For the second time this month, they had worked together to fashion a shutout. But the long-lasting memories of this gem will focus on the fact that Miller was one out shy of recording his first no-hitter before Miami first baseman Justin Bour laced a first-pitch 95-mph fastball up the middle for a two-out single in the ninth.
"I haven't looked at the video, but I'm assuming [the fastball] ran right back over the middle," Miller said. "He put a good swing on it and hit it right back up the middle. I wish it would have finished differently, but at the same time, you've got to accept a ballgame like that."
Once Bour dulled the excitement surrounding the historic bid, Dee Gordon recorded an infield single before Miller concluded his 94-pitch masterpiece by getting Martin Prado to pop out to second baseman Jace Peterson in short right field. The two-hit shutout left the Atlanta right-hander with a Major League-best 1.33 ERA.

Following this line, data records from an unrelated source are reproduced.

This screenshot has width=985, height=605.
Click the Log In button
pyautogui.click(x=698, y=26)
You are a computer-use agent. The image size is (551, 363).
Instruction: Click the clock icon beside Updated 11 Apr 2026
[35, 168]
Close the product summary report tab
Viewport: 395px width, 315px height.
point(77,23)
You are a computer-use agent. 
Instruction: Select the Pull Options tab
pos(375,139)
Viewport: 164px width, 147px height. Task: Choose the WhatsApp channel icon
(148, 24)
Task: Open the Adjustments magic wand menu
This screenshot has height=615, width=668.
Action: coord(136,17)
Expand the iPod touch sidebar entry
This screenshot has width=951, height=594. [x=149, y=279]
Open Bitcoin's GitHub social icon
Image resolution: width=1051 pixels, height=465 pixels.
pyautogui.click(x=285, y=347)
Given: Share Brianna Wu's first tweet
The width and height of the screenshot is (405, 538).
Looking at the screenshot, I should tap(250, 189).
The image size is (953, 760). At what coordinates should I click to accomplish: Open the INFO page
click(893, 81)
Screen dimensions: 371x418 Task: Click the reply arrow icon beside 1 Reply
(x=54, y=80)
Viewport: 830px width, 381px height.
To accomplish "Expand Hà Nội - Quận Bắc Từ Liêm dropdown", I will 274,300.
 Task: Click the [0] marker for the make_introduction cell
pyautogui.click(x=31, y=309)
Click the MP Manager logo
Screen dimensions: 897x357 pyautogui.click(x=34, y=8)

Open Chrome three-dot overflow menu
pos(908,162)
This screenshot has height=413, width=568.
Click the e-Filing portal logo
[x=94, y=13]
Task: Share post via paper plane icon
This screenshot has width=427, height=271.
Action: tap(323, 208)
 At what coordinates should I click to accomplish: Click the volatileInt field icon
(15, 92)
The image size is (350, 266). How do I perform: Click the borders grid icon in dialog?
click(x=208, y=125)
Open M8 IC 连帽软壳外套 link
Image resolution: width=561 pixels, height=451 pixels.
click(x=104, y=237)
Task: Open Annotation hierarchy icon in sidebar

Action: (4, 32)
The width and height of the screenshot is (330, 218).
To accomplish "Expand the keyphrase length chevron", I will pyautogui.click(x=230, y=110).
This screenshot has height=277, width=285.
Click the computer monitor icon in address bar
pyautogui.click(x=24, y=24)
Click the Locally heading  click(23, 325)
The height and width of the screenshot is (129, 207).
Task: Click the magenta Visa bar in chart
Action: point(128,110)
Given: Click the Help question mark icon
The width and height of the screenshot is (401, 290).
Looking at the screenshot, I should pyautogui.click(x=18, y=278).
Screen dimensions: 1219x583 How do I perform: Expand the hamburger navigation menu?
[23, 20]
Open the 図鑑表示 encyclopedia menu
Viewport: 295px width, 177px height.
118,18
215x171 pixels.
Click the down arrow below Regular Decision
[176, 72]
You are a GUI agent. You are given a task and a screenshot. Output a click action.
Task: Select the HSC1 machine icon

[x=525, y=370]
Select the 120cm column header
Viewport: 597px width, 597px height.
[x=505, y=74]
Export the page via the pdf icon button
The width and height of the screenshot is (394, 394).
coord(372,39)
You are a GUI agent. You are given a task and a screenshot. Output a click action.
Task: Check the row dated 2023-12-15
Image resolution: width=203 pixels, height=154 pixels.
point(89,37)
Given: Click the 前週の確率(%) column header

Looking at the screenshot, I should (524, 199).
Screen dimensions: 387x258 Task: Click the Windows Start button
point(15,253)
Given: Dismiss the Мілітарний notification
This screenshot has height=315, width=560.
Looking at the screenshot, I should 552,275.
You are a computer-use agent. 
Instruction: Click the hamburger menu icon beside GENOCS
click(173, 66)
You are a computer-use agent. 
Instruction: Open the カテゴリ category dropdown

"He was pretty locked in," Pierzynski said. "He pretty much just made one mistake -- it was to the guy who got the hit. He tried to go in and wanted to throw it off the plate, but he threw it right down the middle. Those things happen, and it stinks, but Shelby pitched a great game."
This sentiment echoed many of those Pierzynski has recently expressed about Miller, who has surrendered just eight hits in the 25 innings he has completed through this month's first three starts. The 24-year-old pitcher has proven to be even better than the Braves could have expected when they targeted him as the primary return in the November trade that sent Jason Heyward to the Cardinals.
Miller had totaled just 89 pitches and faced the minimum before Bour recorded his single. He threw first-pitch strikes to 24 of the 30 batters he faced and encountered just two three-ball counts, including the one that led to Marcell Ozuna's leadoff walk in the second inning.
"It's good when you can be disappointed about a complete-game shutout," Braves left fielder Todd Cunningham said. "Obviously, everybody was behind him."
Fortunately, Cunningham was behind Miller to secure Giancarlo Stanton's drive to the left-center-field wall in the seventh inning. Miller had displayed his aggressive bravado three innings earlier when he used three 97-mph fastballs to record a three-pitch strikeout of Stanton.
"You've got one of the best hitters in MLB up there, so your adrenaline is rushing no matter what," said Miller, whose fastball touched 95 mph twice in the ninth inning.
Dating back to the three-hit shutout he produced against the Phillies on May 5, Miller has surrendered hits in just six of the 25 innings he has pitched this month. Over the next few days, just one of these such innings will stir in his mind.
This marked the third time Pierzynski has been involved in a no-hitter that was erased in the ninth. The veteran catcher was behind the plate on April 2, 2013, when Rangers right-hander Yu Darvish lost his perfect game against the Astros with two outs in the ninth. He was also the White Sox catcher on May 6, 2008, when Gavin Floyd lost a no-hit bid with one out in the ninth.
"It never gets less frustrating," Pierzynski said. "Every time, it stinks. You want a guy to throw one just to have an opportunity to throw one, because it's special and it's one of those things you don't see coming."